Dataset entries:
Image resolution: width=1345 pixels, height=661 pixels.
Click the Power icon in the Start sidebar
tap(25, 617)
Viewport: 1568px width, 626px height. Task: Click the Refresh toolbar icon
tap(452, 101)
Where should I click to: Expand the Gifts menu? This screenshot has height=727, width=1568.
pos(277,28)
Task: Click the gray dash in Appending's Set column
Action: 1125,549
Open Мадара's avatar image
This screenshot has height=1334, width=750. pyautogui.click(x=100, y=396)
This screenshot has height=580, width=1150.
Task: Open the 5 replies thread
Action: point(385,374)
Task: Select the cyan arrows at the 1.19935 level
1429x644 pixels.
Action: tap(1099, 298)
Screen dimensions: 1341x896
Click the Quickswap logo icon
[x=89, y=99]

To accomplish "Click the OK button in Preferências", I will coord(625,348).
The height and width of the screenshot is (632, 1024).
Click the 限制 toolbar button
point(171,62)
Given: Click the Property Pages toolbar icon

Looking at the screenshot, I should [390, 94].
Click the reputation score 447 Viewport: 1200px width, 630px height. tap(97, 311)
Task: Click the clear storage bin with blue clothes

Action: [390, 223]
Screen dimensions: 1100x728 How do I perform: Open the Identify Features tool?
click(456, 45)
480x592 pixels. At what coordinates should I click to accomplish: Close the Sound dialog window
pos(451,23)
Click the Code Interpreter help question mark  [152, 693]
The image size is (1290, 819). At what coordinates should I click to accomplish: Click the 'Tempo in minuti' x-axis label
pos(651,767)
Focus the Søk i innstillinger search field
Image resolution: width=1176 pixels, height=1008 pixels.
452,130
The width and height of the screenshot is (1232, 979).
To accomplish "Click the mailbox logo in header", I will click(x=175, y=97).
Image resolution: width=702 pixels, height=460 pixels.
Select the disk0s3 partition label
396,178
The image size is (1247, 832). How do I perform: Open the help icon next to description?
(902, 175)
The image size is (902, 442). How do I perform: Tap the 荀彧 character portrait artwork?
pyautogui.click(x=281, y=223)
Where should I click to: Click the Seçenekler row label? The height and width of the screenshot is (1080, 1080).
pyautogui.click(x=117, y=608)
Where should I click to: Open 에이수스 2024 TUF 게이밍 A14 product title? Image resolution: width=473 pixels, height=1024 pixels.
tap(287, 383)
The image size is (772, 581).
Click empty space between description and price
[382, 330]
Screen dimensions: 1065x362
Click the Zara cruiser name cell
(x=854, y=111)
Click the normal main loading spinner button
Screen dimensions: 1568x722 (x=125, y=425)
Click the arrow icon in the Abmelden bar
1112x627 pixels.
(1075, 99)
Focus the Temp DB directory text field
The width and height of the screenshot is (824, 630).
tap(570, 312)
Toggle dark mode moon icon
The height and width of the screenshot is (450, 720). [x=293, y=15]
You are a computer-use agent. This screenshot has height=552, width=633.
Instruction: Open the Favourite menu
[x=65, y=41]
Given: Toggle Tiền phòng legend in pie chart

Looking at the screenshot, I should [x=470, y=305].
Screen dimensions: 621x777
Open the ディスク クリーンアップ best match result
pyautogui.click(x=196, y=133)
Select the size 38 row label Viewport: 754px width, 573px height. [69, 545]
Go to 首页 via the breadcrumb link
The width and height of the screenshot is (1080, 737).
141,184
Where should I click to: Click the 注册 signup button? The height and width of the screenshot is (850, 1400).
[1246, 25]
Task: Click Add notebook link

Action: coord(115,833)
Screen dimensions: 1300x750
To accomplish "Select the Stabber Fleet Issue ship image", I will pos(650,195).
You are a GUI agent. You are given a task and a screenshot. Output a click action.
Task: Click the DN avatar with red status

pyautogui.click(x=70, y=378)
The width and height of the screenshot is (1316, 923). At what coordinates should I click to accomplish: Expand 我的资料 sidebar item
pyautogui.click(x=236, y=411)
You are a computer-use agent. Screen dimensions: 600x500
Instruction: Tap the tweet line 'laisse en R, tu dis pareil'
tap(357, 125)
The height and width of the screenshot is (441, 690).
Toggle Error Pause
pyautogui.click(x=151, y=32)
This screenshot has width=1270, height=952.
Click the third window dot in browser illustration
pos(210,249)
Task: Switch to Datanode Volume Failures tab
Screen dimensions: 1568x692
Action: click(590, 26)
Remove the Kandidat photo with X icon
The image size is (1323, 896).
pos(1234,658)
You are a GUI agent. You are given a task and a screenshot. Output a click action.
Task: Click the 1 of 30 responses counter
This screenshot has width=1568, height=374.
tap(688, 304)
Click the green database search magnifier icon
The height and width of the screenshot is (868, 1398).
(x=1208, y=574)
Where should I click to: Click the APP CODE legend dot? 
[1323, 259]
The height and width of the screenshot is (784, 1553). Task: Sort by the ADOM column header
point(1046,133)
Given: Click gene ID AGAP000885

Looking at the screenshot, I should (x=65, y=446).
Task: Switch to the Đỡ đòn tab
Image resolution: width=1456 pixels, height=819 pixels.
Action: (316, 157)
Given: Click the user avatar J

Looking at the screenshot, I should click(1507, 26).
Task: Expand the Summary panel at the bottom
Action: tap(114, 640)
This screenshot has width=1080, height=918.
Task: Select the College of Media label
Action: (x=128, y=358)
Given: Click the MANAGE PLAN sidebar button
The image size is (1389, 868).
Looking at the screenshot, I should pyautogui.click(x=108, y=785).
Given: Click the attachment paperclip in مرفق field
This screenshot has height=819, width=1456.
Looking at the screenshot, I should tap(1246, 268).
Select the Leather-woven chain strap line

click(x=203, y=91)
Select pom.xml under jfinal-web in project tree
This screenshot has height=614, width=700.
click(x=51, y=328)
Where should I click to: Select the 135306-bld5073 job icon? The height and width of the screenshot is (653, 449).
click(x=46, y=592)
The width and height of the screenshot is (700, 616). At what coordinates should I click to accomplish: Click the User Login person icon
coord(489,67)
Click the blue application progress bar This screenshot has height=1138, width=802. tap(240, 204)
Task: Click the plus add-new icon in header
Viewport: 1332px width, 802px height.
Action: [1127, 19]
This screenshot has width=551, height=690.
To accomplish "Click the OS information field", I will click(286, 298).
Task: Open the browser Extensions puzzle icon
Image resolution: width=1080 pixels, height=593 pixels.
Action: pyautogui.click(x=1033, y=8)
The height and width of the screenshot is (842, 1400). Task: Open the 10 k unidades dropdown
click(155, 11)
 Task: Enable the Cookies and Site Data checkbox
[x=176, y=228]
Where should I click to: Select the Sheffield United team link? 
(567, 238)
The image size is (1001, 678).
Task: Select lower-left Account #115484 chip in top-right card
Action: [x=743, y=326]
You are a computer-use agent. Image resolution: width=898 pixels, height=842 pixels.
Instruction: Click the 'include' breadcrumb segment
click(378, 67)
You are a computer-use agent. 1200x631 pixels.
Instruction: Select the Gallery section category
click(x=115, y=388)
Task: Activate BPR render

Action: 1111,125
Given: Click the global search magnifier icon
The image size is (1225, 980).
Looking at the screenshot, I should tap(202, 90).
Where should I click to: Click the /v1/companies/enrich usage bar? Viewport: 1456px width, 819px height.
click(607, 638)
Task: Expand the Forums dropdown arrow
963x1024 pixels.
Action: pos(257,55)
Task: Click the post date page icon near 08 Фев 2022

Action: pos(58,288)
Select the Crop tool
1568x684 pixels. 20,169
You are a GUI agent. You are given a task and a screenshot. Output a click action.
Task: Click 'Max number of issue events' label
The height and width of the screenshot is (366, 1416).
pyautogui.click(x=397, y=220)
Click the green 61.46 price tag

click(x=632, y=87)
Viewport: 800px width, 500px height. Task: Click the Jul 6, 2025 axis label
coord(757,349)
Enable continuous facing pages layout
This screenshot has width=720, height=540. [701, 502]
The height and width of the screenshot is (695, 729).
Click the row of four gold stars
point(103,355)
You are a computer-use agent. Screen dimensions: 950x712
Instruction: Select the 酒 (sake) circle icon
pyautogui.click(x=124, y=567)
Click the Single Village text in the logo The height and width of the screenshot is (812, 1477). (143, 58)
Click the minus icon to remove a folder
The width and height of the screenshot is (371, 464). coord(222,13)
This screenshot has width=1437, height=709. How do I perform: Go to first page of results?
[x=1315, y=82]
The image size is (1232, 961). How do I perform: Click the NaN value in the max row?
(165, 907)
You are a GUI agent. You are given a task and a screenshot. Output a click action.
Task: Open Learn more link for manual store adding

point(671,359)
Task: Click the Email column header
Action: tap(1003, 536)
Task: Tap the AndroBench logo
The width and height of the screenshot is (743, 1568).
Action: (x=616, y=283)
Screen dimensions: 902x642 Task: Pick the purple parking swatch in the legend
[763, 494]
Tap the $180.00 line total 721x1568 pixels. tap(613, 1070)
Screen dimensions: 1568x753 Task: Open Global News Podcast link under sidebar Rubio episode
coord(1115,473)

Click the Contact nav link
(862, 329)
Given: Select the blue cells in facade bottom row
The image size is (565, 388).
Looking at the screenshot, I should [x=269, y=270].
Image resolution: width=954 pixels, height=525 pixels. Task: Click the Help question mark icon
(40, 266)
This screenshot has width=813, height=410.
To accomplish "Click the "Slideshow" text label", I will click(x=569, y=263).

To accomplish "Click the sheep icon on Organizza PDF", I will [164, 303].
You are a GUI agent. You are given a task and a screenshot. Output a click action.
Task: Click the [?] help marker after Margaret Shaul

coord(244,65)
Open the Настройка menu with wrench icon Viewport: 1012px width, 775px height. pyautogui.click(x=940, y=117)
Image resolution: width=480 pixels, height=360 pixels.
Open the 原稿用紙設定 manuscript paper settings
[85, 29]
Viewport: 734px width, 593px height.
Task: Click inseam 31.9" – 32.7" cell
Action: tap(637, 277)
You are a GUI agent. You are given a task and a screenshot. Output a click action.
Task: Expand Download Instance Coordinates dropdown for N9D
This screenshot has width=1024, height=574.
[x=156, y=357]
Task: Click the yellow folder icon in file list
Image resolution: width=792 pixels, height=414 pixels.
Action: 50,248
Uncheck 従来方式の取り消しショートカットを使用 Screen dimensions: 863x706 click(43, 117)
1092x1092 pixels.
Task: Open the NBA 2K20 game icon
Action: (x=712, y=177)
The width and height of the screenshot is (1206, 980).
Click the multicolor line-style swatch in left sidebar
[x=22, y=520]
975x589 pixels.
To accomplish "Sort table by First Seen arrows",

--- WORK TO COMPLETE ---
Scan the records above for the string "Focus", then select every line that holds it.

--- RESULT BELOW ---
Focus the Søk i innstillinger search field
Focus the Temp DB directory text field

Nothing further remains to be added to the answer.